Anybody know how to force dock mode in a TW-based ROM? I have a Kidigi Cover-mate Dual Desktop Cradle and I'd like to be able to activate Dock Mode when I have it docked. For now, manually activating it is fine. In the longer-run I'll get an NFC tag + Tasker to do it for me.

So how do I activate it? I'm looking for a software method, not looking to solder a 619k resistor to my dock... ;-)


----------



## MistaWolfe (Oct 10, 2011)

Automateit in the market.

Sent from my SCH-I535 using Tapatalk 2


----------



## Jaxidian (Jun 6, 2011)

MistaWolfe said:


> Automateit in the market.


According to their Market entry, they only support dock/undock as a trigger and not as an action. This seems to be nothing more than a Tasker alternative. That doesn't help me. I need to know how to trigger it. Not something that detects the triggering of it.


----------



## brkshr (Jun 16, 2011)

Is this what you are looking for? IDK, if that works or not, cuz I'm on CM10.

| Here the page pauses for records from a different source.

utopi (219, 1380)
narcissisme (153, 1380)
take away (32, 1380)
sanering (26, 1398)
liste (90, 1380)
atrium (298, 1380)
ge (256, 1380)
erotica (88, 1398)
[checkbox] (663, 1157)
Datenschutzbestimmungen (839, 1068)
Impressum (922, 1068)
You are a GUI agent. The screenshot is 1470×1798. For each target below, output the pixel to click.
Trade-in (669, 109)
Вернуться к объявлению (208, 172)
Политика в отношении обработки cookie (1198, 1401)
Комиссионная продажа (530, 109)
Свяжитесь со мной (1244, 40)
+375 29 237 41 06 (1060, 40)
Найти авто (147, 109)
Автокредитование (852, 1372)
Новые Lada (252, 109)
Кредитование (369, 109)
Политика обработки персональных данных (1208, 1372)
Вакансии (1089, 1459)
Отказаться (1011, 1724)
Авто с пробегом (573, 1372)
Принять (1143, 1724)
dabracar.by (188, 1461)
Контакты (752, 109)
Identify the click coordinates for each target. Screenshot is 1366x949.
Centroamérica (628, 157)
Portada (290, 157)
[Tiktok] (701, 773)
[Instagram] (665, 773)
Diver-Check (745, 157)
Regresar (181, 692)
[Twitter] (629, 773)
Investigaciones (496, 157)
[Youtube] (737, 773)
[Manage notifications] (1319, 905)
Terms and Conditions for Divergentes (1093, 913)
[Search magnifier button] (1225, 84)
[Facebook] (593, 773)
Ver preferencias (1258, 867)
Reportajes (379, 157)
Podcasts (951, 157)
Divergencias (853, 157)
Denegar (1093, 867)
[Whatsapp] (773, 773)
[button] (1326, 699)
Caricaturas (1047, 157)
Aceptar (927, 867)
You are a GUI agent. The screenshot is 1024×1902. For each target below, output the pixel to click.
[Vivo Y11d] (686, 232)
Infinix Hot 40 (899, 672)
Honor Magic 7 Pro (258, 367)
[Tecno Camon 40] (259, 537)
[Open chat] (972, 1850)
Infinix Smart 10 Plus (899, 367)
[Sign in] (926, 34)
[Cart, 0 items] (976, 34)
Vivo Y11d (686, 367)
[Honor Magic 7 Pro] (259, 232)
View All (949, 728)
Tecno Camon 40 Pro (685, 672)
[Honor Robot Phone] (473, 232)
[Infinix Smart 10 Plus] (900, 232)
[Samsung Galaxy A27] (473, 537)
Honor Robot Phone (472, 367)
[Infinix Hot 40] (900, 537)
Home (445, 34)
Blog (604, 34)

"There IS a dock mode that comes with the phone but it is kinda hidden. Open the clock app. At the top it shows alarm, workday clock, stopwatch, timer. Slide those icons to the left and it will reveal Desk clock. You can change the wallpaper, shortcuts and info on the screen. Enjoy"
From here: http://androidforums.com/samsung-galaxy-s3/606415-how-get-dock-mode-automatically-activate.html

I'm not sure if you are just trying to open dock mode. Or if you are trying to find a way to automatically trigger dock mode.

NFC & the resistor are the only things I can think of to trigger dock mode.

Unless you use an app like tasker that triggers the dock when you plug in a charger, or charger + home location. Then you would get the dock every time you charge your phone though.


----------



## Jaxidian (Jun 6, 2011)

brkshr said:


> Is this what you are looking for? IDK, if that works or not, cuz I'm on CM10.
> 
> "There IS a dock mode that comes with the phone but it is kinda hidden. Open the clock app. At the top it shows alarm, workday clock, stopwatch, timer. Slide those icons to the left and it will reveal Desk clock. You can change the wallpaper, shortcuts and info on the screen. Enjoy"
> From here: http://androidforums...y-activate.html
> ...


Yeah, this is the mode that I would like to trigger. I'm fine using Tasker (via icon and/or NFC) to trigger it. I'm just trying to figure out how to create that task within Tasker. But thanks for those steps. I wasn't aware of that icon in the Clock app.

Now to go find out how to do this in Tasker...


----------